On personal PC, generally there is one user who controls what is run. So excluding any potential security holes in browsers (apparently patched already), the vulnerability in question is not as easy to exploit on personal PC. It should be well noted that running any malware on your PC puts your personal data to risk, because executable running on your PC in most cases has access to all files anyway, without need to do kernel tricks.
As more and more details surface, I'd like to add an extra comment:
This is typical cache timing attack. This kind of vulnerability is known from some time but wasn't exploited because it is difficult to exploit in practice. Some recent "improvements" to browsers allowed access from javascript to "SharedArrayBuffer" and precise timing and this was the reason why it was possible to write a "proof of concept" for those attacks from Javascript. But now browser vendors (at least Mozilla and Microsoft) removed ability to measure time more precisely than 20 microseconds from Javascript and removed SharedArrayBuffer and that effectively blocks this vector of the attack (i.e. Javascript running in browser). So the only way to get exposed to this vulnerability is running actual malware executable exploiting that. But if malware is run on local machine it can do much more than just reading the memory anyway.

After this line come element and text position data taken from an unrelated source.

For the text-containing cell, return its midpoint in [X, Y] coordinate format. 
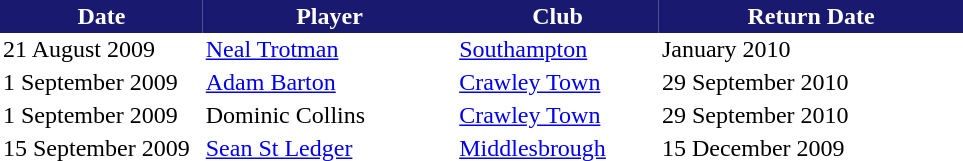
Date [102, 16]
Dominic Collins [330, 116]
Player [330, 16]
21 August 2009 [102, 50]
January 2010 [811, 50]
Club [558, 16]
Southampton [558, 50]
Return Date [811, 16]
Neal Trotman [330, 50]
Adam Barton [330, 82]
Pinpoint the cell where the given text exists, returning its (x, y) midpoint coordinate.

Now the optimizing compiler for Ryzen CPU is available. Do you think Ryzen with more cores and threads a better choice for future Amibroker?
https://developer.amd.com/amd-optimizing-cc-compiler-aocc-technical-support/
According to my recent tests AMD Ryzen performs at least equally well as Intel when you run same number of threads on both. And this is when running even old 32-bit code. So if you choose Ryzen with more threads it should be better.